I made a quick suicide run to ocracoke last Saturday morning to Sunday noon.
I seen one puppy caught when we first hit the beach. About a hour after high tide , just before dark had a good hit pulled my torium 14 down to about 50 yards left then I turned him, after a 30 min. Fight pulled the hook. The night was pretty sad, then at first light , hour before high, hooked up again. This 25 min fight produced this 42" golden red fella.


----------



## gshivar (Aug 29, 2006)

Congrads! Nice fish. - glenn


----------



## goldencreek (Jul 25, 2013)

Nice fish!......... Whats "a quick suicide run" ?


----------



## Kingfish258 (Jun 30, 2010)

A , throw all yo stuff in the truck that night, jump on the first ferry , fish all day and night, only catching a nap in the chair on the beach, then back in the ferry the next morning. Then sleep all day to catch up just to back to work the next morning! It's close to death for us old fellas!


----------



## Cutbait Bob (Mar 24, 2004)

Nice fish!


----------



## KB Spot Chaser (Nov 19, 2009)

Nice fish Derek.


----------



## Jackle (Sep 14, 2012)

Awesome catch, that had to make it all worth the trip. Can you tell me about you're rig? Hook size, bait, etc? I've only caught puppy's in "the suds" and really wanna hookup with one of those bulls!


----------



## Kingfish258 (Jun 30, 2010)

Same style carolina rig as puppy fishing, just go up to 8/0 10/0 circle hook and 100 lb leader. Cut mullet for me always. I throw a silver saltist 20h on a custom built 13' rod


----------



## Drumdum (Jan 6, 2003)

Way to go Kingfish!! Nice fish,thanks for the report...


----------



## Kingfish258 (Jun 30, 2010)

Hey Kenny, Joey Kellum went with me, couldn't believe he didn't put one on the hill


----------



## Drumdum (Jan 6, 2003)

Joey is a dern good fisherman,been on the piers here in the fall many times and he definitely gets his share.. If you see him again tell him I said he MISSED OUT BIGTIME this past nov on Avon!


----------



## Kingfish258 (Jun 30, 2010)

I know we came up the 3rd weekend in oct. And caught 4 before it warmed up. We tried to come back but couldn't put it together. I think we will wait later this year.


----------



## Jackle (Sep 14, 2012)

Good deal, thanks for the tips. Me and Pops are headed down that way next week, hopefully there'll still be some big ones still hanging out.


----------



## kingchaser34 (Jan 20, 2009)

Joey is a good friend of mine. I've learned a lot from him. He's a hell of a fisherman can't believe hr didn't get one.


----------



## Drumdum (Jan 6, 2003)

kingchaser34 said:


> Joey is a good friend of mine. I've learned a lot from him. He's a hell of a fisherman can't believe hr didn't get one.

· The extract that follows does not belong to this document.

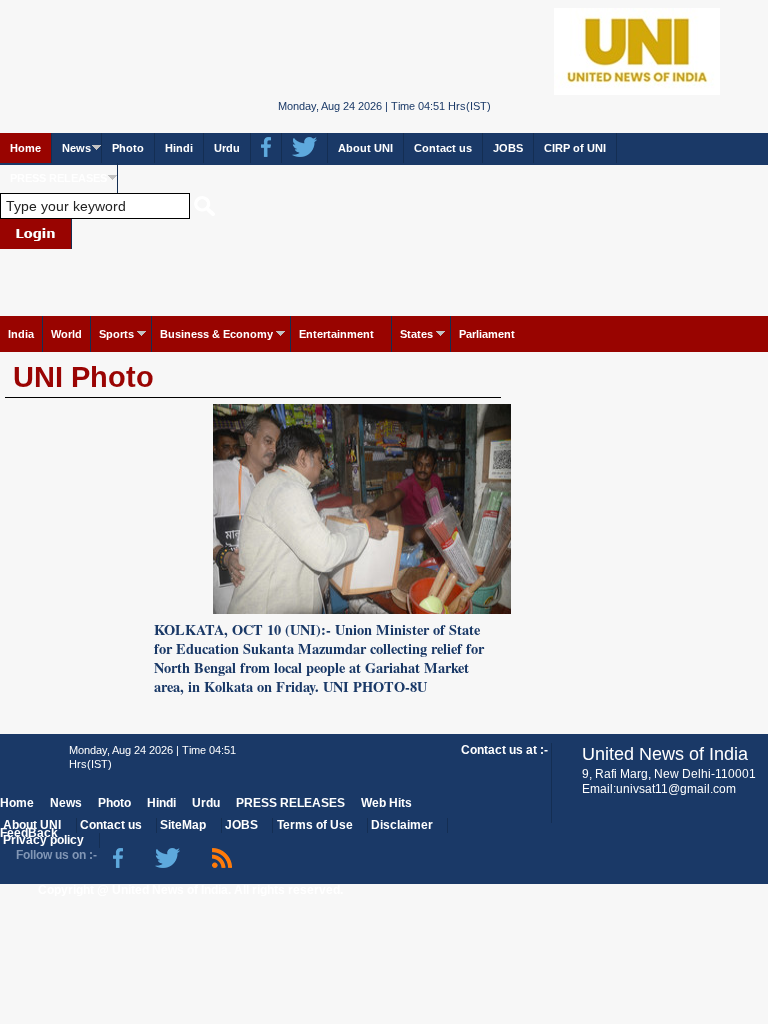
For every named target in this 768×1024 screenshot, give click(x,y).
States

 If you can put two weekends together with Joey,may I suggest last weekend of Oct,second weekend of Nov.. I know the "7th" is kind of the sabbath of drumfishing on Hatteras Island,but that second week usually wins,especially if there are some sw winds involved...


----------



## [email protected] (Jul 12, 2006)

Kingfish258 said:


> Same style carolina rig as puppy fishing, just go up to 8/0 10/0 circle hook and 100 lb leader. Cut mullet for me always. I throw a silver saltist 20h on a custom built 13' rod


Cut Salt Mullet or fresh?


----------



## Papa-T (Sep 5, 2011)

Nice fish. Thanks for sharing. Like the beach cart. I have the same setup with the new beach orange tires.


----------